_THE TASK_: Starting from the line that holds "Where should I click to: Click the fotoalbum.htm", print every line through the end of the records, first and last included.

_Records from a collection_:
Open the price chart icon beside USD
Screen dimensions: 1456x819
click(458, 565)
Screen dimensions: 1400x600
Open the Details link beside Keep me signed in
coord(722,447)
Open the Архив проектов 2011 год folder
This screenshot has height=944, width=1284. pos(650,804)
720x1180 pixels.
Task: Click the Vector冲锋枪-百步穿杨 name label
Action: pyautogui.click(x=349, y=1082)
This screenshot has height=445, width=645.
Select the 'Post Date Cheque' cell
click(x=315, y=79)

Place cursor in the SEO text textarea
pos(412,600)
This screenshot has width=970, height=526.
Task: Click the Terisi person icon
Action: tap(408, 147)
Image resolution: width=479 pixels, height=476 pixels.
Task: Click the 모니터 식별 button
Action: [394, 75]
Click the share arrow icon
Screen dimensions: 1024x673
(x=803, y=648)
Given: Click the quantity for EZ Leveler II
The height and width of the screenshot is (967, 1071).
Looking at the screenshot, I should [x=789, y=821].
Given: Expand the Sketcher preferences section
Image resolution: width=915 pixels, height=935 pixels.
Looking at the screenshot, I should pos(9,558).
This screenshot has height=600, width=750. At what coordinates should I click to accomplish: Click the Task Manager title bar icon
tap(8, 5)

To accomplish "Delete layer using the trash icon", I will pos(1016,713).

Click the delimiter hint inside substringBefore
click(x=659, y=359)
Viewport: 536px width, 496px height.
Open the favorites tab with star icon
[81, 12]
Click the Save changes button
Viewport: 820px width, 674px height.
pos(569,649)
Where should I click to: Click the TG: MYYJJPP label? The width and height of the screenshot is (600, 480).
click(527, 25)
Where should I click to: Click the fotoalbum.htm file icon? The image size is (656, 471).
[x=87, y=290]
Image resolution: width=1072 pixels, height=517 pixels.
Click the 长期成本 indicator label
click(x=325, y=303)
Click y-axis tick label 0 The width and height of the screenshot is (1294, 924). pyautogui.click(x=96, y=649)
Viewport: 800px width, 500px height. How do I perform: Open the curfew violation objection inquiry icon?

_TASK OUTPUT_:
Where should I click to: Click the fotoalbum.htm file icon? The image size is (656, 471).
[x=87, y=290]
Image resolution: width=1072 pixels, height=517 pixels.
Click the 长期成本 indicator label
click(x=325, y=303)
Click y-axis tick label 0 The width and height of the screenshot is (1294, 924). pyautogui.click(x=96, y=649)
Viewport: 800px width, 500px height. How do I perform: Open the curfew violation objection inquiry icon?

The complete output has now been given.